A menina falava ininterruptamente, com os olhos sempre brilhando por um esclarecimento que parecia ser muito novo para ela também.

— Como você disse, nem todo ser humano usa metanfetamina, mas, com certeza, a maioria usa pasta de dente, sacos de lixo, embalagens de plástico, carro. Os peixes não estão somente se tornando “dependentes químicos”, eles estão se tornando tão poluídos quanto nós! — Luly prossegue eufórica.

Nessa hora, a classe inteira já havia esquecido dos seus próprios trabalhos, todos curiosos para saber mais e poder chegar em casa e contar para os seus pais o que haviam aprendido. Dimas analisava com cuidado os dados fornecidos pela menina e se impressionava com a capacidade criativa dela em traçar um paralelo tão… impressionante entre humanos e peixes. 

— Luly, é um fato que poluímos o meio ambiente, mas por que nós estaríamos “poluídos”? — Dimas direciona a pergunta à garota e, mesmo já sabendo a resposta, gostava de observar o potencial de seus alunos em ação.

Luly sabia responder o que o professor perguntou. Ela passou a noite, parte da madrugada, o caminho de casa até a escola e antes de tocar o sinal lendo e relendo suas anotações. Estava na ponta da sua língua.

— Nós estamos poluídos porque temos microplásticos até no nosso sangue. Os microplásticos são pedaços bem, bem, bem pequenos de plástico. Eles podem ser encontrados em pastas de dente, maquiagens e até em perfumes. Eles entram no corpo pela boca ou pelo nariz — disse Luly indicando esses locais com a mão.

— Os peixes têm boca e brânquias. Os microplásticos também estão nos oceanos, já que são fruto da poluição que produzimos, e são confundidos com comida pelos plânctons, que servem de alimento para os peixes, que são nosso alimento.
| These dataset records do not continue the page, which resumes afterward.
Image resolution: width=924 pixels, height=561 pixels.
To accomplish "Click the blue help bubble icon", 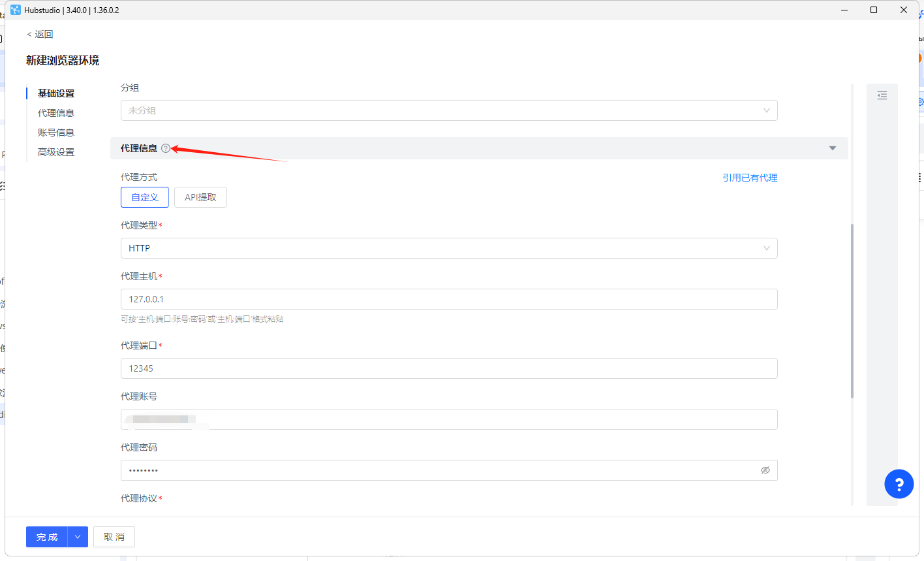I will [x=899, y=484].
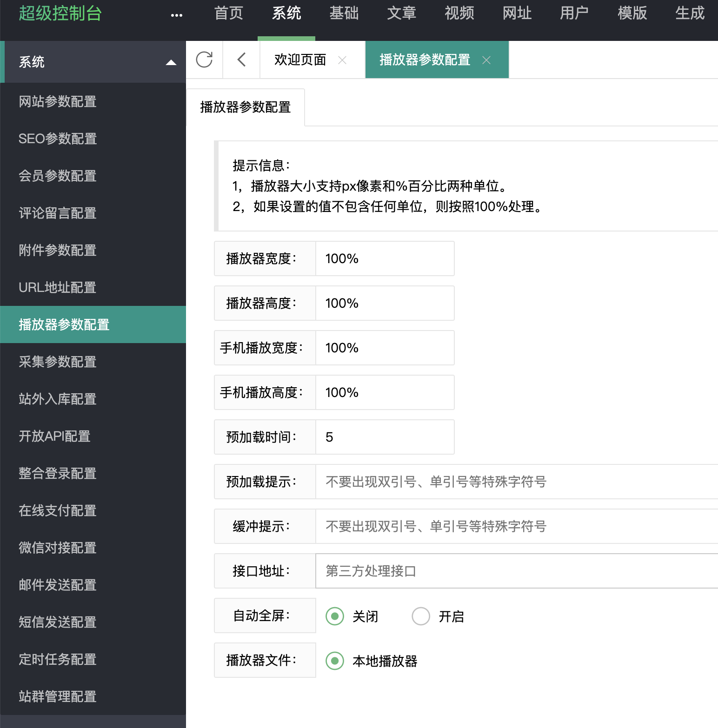Screen dimensions: 718x728
Task: Open the 用户 top menu
Action: (575, 13)
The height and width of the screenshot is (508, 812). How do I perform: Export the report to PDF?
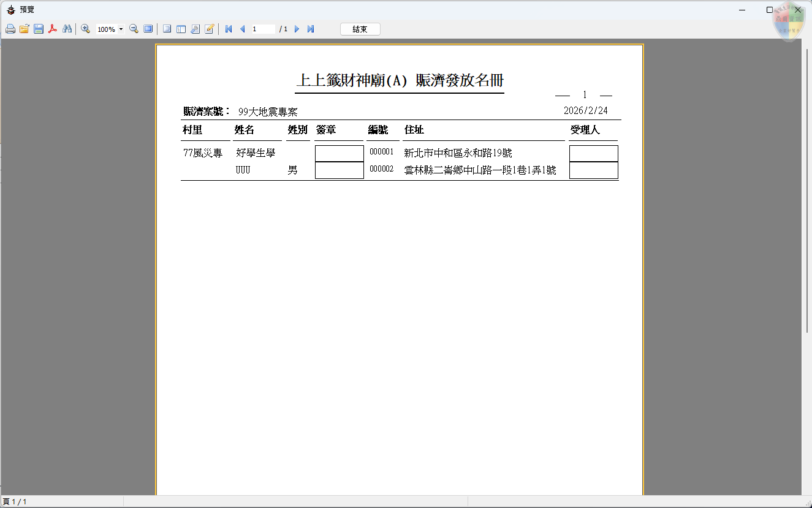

É uma cadeia em que todos acabam poluídos de uma forma ou de outra. Inclusive, nossos filhos também estarão na mesma cadeia mesmo antes de nascerem! Foram descobertos microplásticos na placenta humana e, logo menos, podemos esperar vê-los nos fetos! — a menina exaspera.

— E não acaba por aí. Essas semelhanças não são apenas “passivas” ou indiretas, como no caso dos microplásticos. Vocês sabiam que peixes também se comunicam? Um estudo publicado na revista Nature Communications revelou que várias espécies animais, envolvendo um peixe natural da América do Sul, desenvolveram sons que estabelecem uma comunicação direta entre eles. Para chegar a essa conclusão, os pesquisadores foram fundo e traçaram uma árvore filogenética com cerca de mil espécies de vertebrados para analisar a evolução dessa comunicação sonora. A conclusão foi que essa comunicação existe há pelo menos 400 milhões de anos. Talvez, seja conveniente pensarmos se nós é que não nos parecemos com eles… — Luly foi interrompida pelo despertador do professor, indicando que seu tempo de apresentação havia chegado ao fim. 

Estupefatos, Dimas e os demais estudantes entreolharam-se, desejando ouvir mais sobre o que a garota tinha a falar, ao mesmo tempo que sabiam que precisavam se preparar para a próxima apresentação. Dimas voltou à sua mesa, sacou seu caderno de anotações verde-limão e abriu na página onde estava seu programa de aulas, pensando que deveria lecionar sobre peixes o mais rápido possível naquela turma.